Why is the BJP upset about the dialogues in a Tamil movie, wonders A Ganesh Nadar.
Mersal is Chennai slang, mainly deployed by the young to indicate shock/amazement.
And that's what happened to BJP leaders when the Vijay starrer Mersal released over the Diwali weekend.
State BJP chief Tamilisai Soundararajan and Pon Radhakrishan -- the solitary Union minister from Tamil Nadu -- were in a state of mersal as there had been no hint in the media about dialogues in the movie that would go straight for the Modi Sarkar's throat.
Vijay, known locally as Ilaya Thalapathi (young commander) -- to set him apart from the Thalapathi of Tamil cinema, Rajnikanth -- declares in the film that there is 7% GST in Singapore but the city-State provides its citizens with free medicare.

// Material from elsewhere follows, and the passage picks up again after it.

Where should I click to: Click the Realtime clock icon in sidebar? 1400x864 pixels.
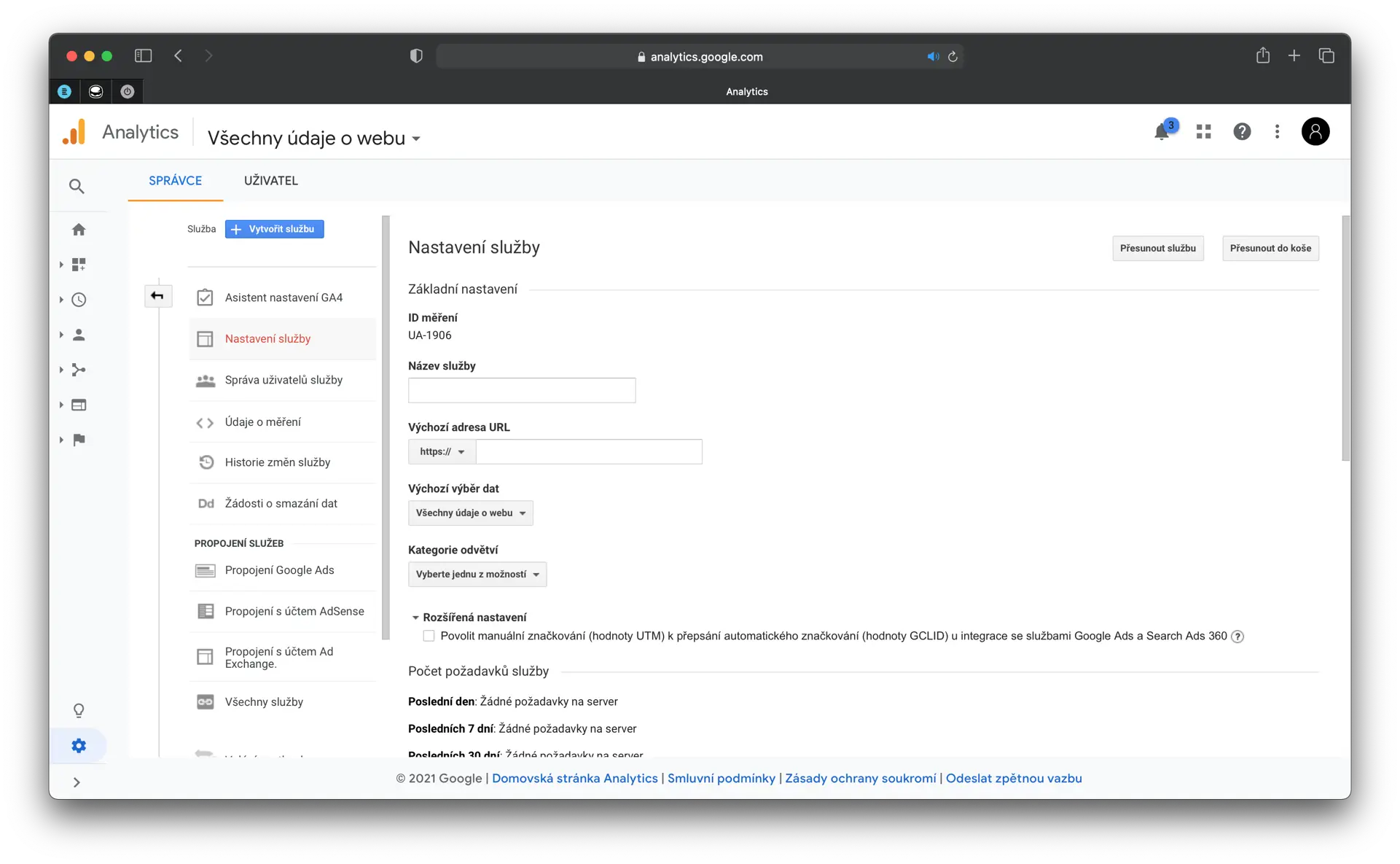pyautogui.click(x=79, y=300)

Here, Vijay goes on to say (Disclaimer: I haven't seen the film yet, so this is hearsay) has 28% GST, but it doesn't provide proper care.
In Tamil Nadu, below-poverty-line families have 'Amma cards', with which they can avail of medical treatment even at private hospitals. Clearly, Vijay was not referring to Tamil Nadu in Mersal.

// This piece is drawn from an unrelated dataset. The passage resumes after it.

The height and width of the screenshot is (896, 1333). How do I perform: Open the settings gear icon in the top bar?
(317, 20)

Then he talks about the lack of oxygen in hospitals due to unpaid bills for two years (again not Tamil Nadu).
He also talks about a new-born baby in an ICU being bitten to death by rodents (not in Tamil Nadu, again).
He refers to patients on ventilators dying when the power goes off because there is no backup power (no, not in Tamil Nadu).

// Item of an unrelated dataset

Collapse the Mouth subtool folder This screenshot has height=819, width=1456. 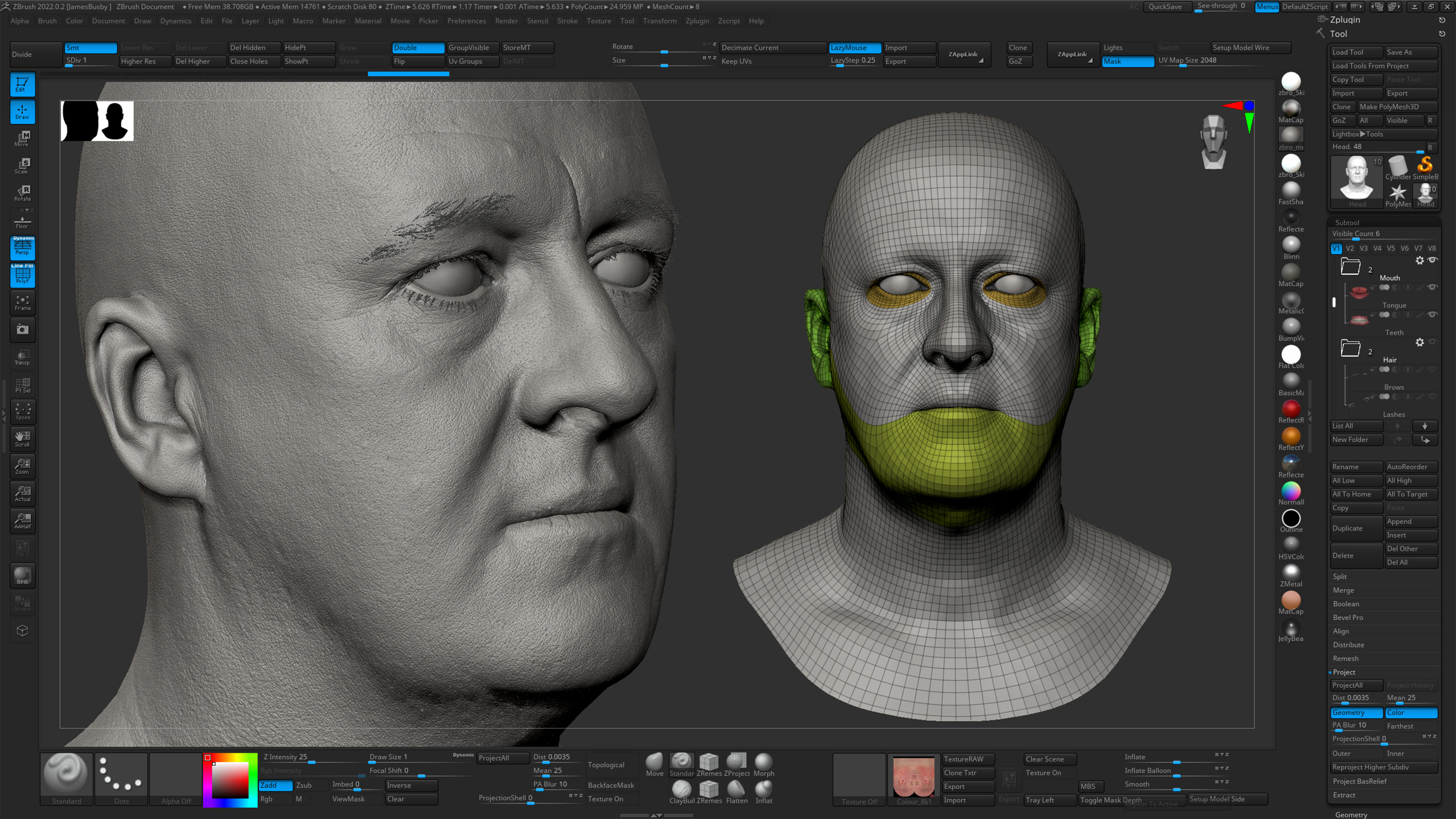coord(1351,267)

He talks about babies dying in hospitals (certainly not in Tamil Nadu).
He then says people go to private hospitals because they are not scared of the disease, but of government hospitals. Again not in Tamil Nadu as the state government gives the poor mediclaim cards to go to private hospitals.
The BJP does not have a single MLA in Tamil Nadu, so why is the state party unit getting so worked up about dialogues in a Tamil movie that don't even apply to the state?
There is a track in the film featuring comedian Vadivelu where he encounters robbers and tells them, 'Who has money these days now that everything is digital?'
Why is the BJP perceiving this dialogue as an attack on digital India when the line actually praises digital India as it prevents citizens from getting robbed?
Mersal's producers said they would delete the portions that offended the BJP. After the said offending portions went viral on social media drew a groundswell of national support, the producers appear to have changed their mind.
Kamal Haasan was the first to support Mersal against the BJP's attempts to re-censor the film, then Rajnikanth -- who is perceived to be close to the BJP -- tweeted his support for Mersal.
South Indian Artistes Association President Vishal has denounced BJP leader H Raja -- who been vocal against Mersal -- for encouraging piracy. Why? Because, Raja, it seems, watched the movie on the Internet!
S Ramana Girivasan, who wrote Mersal's dialogues which are at the heart of the controversy, has curiously been omitted from the ruckus. Poor fellow must wonder, 'Damn, I wrote the dialogues, but people are talking to Vijay and the producers. Every Kannan, Kamakshi and Kumaran are being asked their opinion about the film, but nobody is talking to me!'
Last heard, likely daunted by the hostile response their protest evoked, Tamil Nadu's BJP leaders were planning to beat a hasty retreat.